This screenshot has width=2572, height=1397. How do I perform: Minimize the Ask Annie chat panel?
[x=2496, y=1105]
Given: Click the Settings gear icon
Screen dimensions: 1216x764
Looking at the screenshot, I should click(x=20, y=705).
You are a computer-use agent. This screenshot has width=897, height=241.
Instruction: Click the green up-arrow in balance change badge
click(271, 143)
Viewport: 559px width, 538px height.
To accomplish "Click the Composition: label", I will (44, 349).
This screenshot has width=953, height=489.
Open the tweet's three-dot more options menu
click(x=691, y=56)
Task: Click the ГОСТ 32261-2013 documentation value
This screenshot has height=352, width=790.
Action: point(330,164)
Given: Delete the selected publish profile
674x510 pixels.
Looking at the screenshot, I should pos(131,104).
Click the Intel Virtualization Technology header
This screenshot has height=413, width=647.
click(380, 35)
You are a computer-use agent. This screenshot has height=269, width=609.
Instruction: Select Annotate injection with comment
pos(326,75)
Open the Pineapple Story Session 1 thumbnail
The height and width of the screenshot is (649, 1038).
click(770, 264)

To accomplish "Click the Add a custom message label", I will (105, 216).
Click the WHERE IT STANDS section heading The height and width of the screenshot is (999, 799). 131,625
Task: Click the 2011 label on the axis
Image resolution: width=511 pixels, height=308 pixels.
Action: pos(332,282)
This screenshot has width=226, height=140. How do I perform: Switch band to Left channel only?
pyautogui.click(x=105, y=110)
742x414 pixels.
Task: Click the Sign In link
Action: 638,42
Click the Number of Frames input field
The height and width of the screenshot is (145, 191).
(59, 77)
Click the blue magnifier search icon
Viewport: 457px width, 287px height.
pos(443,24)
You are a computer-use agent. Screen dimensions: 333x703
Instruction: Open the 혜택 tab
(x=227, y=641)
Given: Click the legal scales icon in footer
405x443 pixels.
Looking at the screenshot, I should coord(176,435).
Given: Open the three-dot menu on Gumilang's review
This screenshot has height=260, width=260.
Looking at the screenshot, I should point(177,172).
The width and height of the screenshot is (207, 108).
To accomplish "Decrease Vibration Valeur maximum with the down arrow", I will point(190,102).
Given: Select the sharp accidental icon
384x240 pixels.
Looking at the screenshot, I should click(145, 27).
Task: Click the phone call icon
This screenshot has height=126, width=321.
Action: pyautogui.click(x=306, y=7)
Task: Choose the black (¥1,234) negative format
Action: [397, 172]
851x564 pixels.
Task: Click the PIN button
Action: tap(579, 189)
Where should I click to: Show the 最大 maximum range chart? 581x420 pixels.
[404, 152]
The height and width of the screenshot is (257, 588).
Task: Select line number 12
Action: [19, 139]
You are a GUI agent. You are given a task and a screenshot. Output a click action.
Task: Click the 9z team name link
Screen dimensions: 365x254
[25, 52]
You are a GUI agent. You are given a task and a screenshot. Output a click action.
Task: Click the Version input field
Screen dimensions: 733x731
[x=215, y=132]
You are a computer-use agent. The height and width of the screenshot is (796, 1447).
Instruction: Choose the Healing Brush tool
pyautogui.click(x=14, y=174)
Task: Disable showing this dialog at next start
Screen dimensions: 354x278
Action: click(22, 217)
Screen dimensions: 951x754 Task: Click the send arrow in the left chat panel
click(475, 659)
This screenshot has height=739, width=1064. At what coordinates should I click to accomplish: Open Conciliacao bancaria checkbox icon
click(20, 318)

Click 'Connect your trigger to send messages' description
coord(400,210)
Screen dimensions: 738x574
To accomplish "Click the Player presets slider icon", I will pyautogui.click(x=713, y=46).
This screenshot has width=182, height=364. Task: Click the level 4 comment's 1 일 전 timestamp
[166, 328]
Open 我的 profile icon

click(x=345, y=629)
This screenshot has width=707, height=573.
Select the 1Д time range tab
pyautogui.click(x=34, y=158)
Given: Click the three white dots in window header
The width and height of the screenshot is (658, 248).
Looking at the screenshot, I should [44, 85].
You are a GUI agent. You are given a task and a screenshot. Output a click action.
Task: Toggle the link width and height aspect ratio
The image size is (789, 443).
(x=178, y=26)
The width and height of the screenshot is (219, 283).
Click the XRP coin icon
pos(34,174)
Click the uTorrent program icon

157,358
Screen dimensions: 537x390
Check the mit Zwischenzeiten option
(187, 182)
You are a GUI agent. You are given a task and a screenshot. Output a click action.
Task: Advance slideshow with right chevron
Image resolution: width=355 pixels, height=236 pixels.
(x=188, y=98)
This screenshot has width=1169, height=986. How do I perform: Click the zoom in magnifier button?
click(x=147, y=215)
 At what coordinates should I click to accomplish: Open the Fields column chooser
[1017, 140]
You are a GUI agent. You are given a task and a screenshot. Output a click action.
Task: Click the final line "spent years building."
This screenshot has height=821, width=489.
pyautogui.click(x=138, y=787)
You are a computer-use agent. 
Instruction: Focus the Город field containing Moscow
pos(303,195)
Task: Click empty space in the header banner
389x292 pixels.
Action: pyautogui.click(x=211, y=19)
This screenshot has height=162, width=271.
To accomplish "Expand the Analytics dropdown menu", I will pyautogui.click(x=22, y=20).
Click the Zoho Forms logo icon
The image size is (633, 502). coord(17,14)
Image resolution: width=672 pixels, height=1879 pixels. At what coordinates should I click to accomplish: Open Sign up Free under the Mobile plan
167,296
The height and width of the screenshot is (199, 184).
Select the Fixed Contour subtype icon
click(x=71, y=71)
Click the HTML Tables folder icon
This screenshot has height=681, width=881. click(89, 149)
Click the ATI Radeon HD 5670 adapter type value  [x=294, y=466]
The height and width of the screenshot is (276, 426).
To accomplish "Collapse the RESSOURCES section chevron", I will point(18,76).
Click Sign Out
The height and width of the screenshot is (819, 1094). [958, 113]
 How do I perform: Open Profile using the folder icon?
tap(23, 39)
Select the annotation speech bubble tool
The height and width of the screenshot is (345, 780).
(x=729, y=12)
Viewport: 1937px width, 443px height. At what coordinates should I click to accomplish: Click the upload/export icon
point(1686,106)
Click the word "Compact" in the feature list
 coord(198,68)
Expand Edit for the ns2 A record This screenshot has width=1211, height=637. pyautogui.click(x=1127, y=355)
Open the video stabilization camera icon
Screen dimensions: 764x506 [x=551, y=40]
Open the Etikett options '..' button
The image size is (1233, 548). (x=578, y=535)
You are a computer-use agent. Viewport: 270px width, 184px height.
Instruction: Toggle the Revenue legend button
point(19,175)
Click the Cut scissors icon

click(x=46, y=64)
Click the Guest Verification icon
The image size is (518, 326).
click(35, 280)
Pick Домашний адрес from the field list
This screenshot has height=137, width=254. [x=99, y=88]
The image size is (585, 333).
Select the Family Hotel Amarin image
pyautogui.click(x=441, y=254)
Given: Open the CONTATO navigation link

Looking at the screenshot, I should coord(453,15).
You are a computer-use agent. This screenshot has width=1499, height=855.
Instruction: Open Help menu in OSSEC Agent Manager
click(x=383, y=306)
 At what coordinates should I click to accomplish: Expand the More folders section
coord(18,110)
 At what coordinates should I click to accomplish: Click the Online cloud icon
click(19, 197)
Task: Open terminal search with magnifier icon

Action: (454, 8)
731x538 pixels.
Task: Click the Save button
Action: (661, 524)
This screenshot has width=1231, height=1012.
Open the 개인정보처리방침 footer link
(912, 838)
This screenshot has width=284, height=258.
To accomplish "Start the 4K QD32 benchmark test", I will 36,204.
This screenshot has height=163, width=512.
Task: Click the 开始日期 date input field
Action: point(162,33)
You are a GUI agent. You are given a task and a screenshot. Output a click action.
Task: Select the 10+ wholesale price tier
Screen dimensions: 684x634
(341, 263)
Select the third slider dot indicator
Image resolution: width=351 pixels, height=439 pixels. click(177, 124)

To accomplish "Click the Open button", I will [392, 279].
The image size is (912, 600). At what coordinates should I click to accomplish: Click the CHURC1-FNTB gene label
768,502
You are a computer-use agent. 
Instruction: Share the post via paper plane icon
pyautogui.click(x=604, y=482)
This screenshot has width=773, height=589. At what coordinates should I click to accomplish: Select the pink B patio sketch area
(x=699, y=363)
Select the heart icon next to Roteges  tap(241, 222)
——————
Assignment.
Copy the lines from the one with "Instruction: Share the" through the last line of the material above, exactly as they are and with no others.

Answer box.
Instruction: Share the post via paper plane icon
pyautogui.click(x=604, y=482)
This screenshot has width=773, height=589. At what coordinates should I click to accomplish: Select the pink B patio sketch area
(x=699, y=363)
Select the heart icon next to Roteges  tap(241, 222)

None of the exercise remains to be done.